Background: The widespread use of psychiatric drugs does not appear to be evidence-based but seems to be driven mainly by commercial pressures. I studied whether two widely differing drug classes, antipsychotics and antidepressants, showed similar patterns in long-term usage.
Methods: I constructed usage curves over a ten-year period, from 2006 to 2016, based on data from Statistics Denmark.
Results: In 2006, a total of 110,235 patients deemed a prescription for an antipsychotic and 395,018 for an antidepressant, corresponding to 2.0% and 7.3% of the Danish population. Only 21,846 vs. 79,030 of these were first-time users (19.8% vs. 20.0%). The percentage of current users who redeemed a prescription for the same or a similar drug in each of the following years was remarkably similar for the two classes of drugs, and after ten years, it was 35% vs. 33%.Using the requirement that the patients identified in 2006 needed to redeem the prescription only once during the next ten years, 42% vs. 43% were taking a drug in 2016. This suggests that most patients identified at any given point in time as drug users continue taking such drugs for many years, with little or no interruption in drug intake.For first-time users, the drop in usage was much quicker. The percentage of first-time users who redeemed a prescription for the same or a similar drug in each of the following years fell to about one-third (29% vs. 36%) already after two years.Using 2011 as the starting year yielded similar results.

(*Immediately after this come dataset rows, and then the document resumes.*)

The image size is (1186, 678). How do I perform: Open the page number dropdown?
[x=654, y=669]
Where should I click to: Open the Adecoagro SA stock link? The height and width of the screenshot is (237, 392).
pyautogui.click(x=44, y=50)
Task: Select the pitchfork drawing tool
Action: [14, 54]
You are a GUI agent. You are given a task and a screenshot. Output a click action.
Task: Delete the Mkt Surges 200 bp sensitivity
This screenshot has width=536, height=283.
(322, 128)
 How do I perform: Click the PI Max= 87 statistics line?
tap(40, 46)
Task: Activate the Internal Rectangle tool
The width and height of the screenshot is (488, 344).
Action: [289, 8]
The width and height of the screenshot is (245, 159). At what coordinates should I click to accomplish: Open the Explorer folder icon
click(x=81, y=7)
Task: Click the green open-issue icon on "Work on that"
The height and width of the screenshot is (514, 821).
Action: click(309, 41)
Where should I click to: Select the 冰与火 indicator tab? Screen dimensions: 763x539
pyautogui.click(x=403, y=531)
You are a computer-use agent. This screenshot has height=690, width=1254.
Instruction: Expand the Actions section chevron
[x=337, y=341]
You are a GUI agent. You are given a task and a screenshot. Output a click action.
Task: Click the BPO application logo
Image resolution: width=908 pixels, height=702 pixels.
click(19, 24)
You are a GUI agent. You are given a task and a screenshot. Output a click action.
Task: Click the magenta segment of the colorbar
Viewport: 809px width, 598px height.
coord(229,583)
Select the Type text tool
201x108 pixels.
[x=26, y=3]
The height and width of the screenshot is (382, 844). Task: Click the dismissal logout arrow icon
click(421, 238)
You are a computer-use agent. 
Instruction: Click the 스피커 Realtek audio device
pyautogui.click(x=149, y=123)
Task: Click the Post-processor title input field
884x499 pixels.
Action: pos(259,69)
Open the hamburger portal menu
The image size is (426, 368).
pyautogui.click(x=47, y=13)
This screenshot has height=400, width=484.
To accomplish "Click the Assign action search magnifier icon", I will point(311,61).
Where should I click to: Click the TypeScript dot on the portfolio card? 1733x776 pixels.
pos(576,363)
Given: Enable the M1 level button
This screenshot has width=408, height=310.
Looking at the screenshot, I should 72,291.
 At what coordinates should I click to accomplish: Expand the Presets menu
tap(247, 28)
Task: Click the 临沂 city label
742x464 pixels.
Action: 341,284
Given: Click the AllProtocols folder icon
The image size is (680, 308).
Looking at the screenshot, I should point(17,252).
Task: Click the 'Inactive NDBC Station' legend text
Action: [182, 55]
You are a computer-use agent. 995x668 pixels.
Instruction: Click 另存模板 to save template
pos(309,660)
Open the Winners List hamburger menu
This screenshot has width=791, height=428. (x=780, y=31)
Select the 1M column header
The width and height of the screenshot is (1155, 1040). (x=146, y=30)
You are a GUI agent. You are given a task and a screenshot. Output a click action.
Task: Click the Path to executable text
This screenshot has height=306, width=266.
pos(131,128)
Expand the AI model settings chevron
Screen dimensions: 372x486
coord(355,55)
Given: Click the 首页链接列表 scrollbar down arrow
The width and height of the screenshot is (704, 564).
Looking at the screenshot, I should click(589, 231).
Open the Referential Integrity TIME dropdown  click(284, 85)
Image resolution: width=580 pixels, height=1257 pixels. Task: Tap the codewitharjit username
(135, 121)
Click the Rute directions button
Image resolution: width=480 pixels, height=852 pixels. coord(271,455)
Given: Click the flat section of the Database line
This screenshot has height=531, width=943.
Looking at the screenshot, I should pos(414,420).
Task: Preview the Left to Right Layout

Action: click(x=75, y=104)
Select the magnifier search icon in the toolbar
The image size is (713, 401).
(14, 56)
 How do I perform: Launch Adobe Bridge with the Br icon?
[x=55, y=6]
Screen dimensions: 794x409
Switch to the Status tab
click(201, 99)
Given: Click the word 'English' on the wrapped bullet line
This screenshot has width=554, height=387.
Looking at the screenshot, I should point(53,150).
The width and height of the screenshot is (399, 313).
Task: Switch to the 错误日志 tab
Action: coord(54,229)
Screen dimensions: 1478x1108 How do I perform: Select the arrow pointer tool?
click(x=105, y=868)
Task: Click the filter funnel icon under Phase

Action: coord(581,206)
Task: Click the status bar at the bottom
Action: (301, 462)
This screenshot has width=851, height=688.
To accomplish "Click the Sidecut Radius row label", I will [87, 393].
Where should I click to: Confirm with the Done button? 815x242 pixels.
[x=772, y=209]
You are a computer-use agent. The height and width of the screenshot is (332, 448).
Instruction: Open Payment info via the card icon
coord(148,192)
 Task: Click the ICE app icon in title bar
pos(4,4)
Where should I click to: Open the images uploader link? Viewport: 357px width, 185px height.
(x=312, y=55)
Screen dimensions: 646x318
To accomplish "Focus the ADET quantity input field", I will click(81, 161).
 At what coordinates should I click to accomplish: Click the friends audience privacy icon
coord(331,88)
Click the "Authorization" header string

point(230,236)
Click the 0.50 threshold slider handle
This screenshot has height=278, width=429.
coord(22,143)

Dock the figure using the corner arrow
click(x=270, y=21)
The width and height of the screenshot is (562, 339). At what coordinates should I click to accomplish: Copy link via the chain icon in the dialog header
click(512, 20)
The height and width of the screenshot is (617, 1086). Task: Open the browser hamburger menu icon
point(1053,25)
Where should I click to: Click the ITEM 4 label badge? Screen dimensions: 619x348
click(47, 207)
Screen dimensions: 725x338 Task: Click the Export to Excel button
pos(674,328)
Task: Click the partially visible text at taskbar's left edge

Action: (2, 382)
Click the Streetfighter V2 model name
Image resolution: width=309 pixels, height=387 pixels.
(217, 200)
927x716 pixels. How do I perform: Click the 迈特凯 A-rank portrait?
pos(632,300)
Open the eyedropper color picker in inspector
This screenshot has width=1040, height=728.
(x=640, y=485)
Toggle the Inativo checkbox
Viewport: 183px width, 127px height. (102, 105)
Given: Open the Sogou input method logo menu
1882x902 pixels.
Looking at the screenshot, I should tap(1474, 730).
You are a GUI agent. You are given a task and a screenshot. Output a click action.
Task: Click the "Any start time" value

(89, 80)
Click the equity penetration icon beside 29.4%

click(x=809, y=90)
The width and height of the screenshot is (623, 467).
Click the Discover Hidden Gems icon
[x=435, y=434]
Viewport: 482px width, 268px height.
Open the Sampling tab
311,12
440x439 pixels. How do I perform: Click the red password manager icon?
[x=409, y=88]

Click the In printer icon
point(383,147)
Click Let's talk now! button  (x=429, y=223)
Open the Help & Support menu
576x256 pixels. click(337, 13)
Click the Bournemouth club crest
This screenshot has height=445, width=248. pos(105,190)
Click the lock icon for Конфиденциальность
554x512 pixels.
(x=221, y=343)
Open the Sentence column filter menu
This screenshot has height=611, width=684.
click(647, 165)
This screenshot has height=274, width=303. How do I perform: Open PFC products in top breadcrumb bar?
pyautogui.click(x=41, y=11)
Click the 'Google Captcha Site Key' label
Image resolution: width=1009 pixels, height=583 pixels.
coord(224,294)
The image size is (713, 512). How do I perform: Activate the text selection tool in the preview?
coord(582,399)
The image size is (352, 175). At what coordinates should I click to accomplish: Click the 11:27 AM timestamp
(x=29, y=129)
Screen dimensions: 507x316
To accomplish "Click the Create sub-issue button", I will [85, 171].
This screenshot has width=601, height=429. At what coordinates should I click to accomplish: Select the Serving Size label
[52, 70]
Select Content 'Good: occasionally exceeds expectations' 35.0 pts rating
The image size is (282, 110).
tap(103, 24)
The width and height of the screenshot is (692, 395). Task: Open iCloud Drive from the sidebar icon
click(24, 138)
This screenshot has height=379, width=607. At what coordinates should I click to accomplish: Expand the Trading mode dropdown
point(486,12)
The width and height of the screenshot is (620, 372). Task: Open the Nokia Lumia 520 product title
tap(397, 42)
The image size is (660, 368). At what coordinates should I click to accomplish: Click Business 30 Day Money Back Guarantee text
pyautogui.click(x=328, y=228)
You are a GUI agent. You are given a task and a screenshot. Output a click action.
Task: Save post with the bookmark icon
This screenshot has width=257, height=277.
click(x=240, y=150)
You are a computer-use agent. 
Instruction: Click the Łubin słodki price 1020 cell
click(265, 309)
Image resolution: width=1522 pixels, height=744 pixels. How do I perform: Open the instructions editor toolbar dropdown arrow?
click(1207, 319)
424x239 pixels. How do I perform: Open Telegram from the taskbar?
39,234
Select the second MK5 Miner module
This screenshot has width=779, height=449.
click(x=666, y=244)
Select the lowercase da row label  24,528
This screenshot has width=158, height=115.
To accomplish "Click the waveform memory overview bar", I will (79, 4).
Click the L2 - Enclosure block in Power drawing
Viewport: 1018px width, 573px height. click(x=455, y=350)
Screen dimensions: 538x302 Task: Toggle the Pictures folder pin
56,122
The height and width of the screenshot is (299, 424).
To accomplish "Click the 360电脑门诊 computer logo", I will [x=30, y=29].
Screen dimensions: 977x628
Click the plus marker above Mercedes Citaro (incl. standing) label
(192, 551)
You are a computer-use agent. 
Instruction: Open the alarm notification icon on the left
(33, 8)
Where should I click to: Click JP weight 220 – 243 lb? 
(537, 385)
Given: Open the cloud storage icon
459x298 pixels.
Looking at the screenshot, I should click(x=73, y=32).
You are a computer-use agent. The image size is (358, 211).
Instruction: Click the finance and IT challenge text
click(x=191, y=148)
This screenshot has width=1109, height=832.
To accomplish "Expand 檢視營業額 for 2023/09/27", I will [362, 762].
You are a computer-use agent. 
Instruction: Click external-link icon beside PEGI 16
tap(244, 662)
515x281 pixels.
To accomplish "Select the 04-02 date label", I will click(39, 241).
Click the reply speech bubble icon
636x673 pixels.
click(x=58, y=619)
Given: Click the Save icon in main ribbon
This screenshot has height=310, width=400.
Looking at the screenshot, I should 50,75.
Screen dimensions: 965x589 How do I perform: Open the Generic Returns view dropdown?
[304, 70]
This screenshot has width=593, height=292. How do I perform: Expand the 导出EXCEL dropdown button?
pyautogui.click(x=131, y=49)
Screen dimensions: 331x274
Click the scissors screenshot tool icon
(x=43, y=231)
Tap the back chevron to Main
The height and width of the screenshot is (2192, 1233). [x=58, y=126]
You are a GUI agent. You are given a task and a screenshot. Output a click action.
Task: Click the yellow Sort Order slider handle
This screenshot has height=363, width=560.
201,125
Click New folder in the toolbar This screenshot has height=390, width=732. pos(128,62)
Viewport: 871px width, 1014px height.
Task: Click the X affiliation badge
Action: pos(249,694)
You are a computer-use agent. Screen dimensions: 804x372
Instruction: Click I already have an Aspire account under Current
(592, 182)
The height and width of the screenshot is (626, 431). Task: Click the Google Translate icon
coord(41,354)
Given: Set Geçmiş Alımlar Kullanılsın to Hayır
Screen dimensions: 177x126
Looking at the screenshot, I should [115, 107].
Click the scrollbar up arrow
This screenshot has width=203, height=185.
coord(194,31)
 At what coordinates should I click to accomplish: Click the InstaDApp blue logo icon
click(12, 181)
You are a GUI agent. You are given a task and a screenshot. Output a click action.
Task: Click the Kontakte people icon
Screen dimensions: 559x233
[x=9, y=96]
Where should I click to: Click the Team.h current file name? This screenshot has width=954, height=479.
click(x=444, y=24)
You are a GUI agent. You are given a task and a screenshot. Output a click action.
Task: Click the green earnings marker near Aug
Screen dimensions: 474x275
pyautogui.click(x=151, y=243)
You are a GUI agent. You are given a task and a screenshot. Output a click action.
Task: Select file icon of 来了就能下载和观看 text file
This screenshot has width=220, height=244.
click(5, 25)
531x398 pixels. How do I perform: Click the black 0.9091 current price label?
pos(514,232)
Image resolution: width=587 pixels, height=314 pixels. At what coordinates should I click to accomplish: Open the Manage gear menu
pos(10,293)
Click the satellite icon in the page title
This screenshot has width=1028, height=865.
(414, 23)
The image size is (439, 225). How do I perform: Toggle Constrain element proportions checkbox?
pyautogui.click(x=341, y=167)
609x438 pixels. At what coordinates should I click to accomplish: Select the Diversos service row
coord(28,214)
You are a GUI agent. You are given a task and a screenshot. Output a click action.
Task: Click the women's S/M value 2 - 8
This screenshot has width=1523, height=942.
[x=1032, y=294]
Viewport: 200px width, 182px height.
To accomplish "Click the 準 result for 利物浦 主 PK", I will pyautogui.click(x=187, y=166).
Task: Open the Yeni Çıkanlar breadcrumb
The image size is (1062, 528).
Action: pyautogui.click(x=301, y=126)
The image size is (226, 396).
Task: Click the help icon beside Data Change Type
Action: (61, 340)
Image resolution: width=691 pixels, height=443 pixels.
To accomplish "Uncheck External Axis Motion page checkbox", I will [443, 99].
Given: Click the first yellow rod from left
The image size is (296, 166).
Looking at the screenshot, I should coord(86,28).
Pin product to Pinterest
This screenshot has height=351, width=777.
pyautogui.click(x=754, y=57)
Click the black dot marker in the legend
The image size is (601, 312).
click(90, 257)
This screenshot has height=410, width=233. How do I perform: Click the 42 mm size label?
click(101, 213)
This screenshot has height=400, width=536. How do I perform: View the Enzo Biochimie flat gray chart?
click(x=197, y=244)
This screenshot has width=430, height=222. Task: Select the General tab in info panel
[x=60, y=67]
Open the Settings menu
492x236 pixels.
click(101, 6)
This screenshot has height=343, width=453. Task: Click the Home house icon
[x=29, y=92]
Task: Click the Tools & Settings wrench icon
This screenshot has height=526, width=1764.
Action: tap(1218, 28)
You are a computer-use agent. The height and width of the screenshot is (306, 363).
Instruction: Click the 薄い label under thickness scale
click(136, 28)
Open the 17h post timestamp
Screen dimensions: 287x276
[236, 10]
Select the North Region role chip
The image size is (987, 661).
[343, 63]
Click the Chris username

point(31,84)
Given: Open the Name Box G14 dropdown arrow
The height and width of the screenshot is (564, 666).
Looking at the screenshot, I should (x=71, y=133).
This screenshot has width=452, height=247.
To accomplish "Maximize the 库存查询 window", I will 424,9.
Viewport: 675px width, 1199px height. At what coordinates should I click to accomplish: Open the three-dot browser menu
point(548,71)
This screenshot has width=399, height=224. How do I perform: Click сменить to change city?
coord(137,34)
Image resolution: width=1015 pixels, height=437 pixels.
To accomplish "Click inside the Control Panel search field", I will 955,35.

Conclusions: If we accept the evidence-based premises that antipsychotics and antidepressants do not have clinically relevant effects and that the patients dislike them, the data suggest massive overuse of the drugs, to a remarkably similar degree. We need to focus on helping patients withdraw slowly and safely from the drugs they are on instead of telling them that they need to stay on them.
Keywords: Antipsychotics; antidepressants; usage.